I’ve subscribed to Spotify for at least a decade. A couple of months ago, however, I decided to switch away from the platform and try Qobuz, an excellent service with an unfortunate name (don’t ask me how to pronounce it). Here’s why I made the switch and why others should as well.
Spotify’s “ghost artists” scandal
Journalist Liz Pelly, author of Mood Machine: The Rise of Spotify and the Costs of the Perfect Playlist, recently wrote this article in Harper’s Magazine exposing Spotify's practice of allegedly padding its instrumental playlists with filler tracks produced by disreputable labels that use software to mass-produce generic music. Doing so allows Spotify to save a buck by paying these music-mills lower royalties than they would have to pay actual artists. Spotify, in turn, steers unwitting users toward this paint-by-numbers music by promoting it in their playlists.
Some of these tracks’ listed artists have become known as “ghost artists” because the labels create fake names and backstories to suggest that the tracks are produced by genuine artists. As someone who listens to ambient and classical music — and who had assumed that Spotify’s playlists were curated based on user tastes or editorial judgment, not profit maximization — I find this practice an appalling betrayal of users’ trust.
Audio quality
Qobuz (like Tidal, another solid alternative) offers significantly higher audio quality than Spotify. Qobuz can stream lossless audio, and even its lowest setting is CD-quality. Spotify’s highest-quality setting, by contrast, is still MP3-quality; MP3s are a lossy format, meaning that some sound data is lost when songs are converted into MP3 format. Audio quality might not matter for casual listening on low-end speakers, but I can hear the difference when using good equipment.
Fair payments to artists
Streaming services exist because of artists, so they should pay artists fairly. Spotify doesn’t. Its average payout is as low as $0.00318 per stream. Amazon Music and Apple Music are only slightly better, and YouTube Music is even worse.
Qobuz pays over $0.018 per stream — more than five times Spotify’s rate — and Tidal pays over $0.012 per stream. These differences matter to artists.
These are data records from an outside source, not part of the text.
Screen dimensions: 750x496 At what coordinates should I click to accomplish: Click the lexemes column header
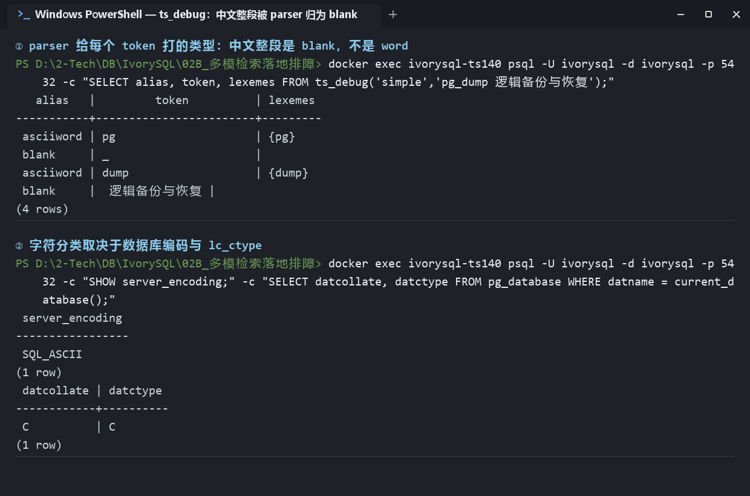pyautogui.click(x=292, y=100)
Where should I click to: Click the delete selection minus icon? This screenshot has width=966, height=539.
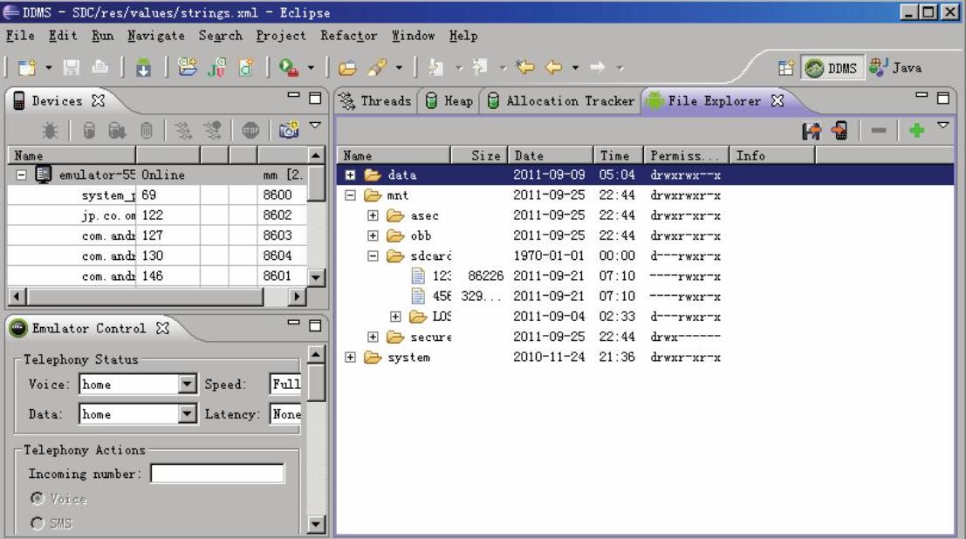(x=879, y=131)
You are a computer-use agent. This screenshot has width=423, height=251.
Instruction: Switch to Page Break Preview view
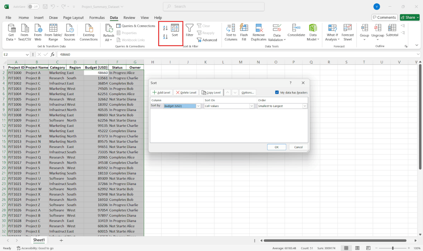tap(368, 248)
The best way to support artists is to buy directly from artists’ websites or platforms like Bandcamp. (On Bandcamp Friday, the service waives its revenue share and passes funds directly to artists & labels.) I’ve started doing this more often, but streaming services remain indispensable for convenient listening and discovering new music. But everyone can help ensure that artists are compensated for the value they create by skipping platforms that use exploitative royalty models.
The Qobuz alternative
Qobuz isn’t perfect. Its name alone probably limits its market share, (though it has been around since 2007 and has a base of committed users). The Qobuz app has some flaws. Its catalog includes some metadata errors and missing tracks, especially for lesser-known musicians. Still, it lets you stream lossless audio, pays artists more fairly, makes it easy to transfer playlists from other services, and — this is astonishing these days — has a responsive customer service team. I recently emailed the company a few bug reports and feature requests, and they replied within a day.
Don’t let tech companies take you for granted.
In a world where tech giants are increasingly unaccountable, unresponsive, and politically manipulative — and where their products mediate nearly every aspect of our lives — it’s refreshing to cut ties with the worst offenders and switch platforms.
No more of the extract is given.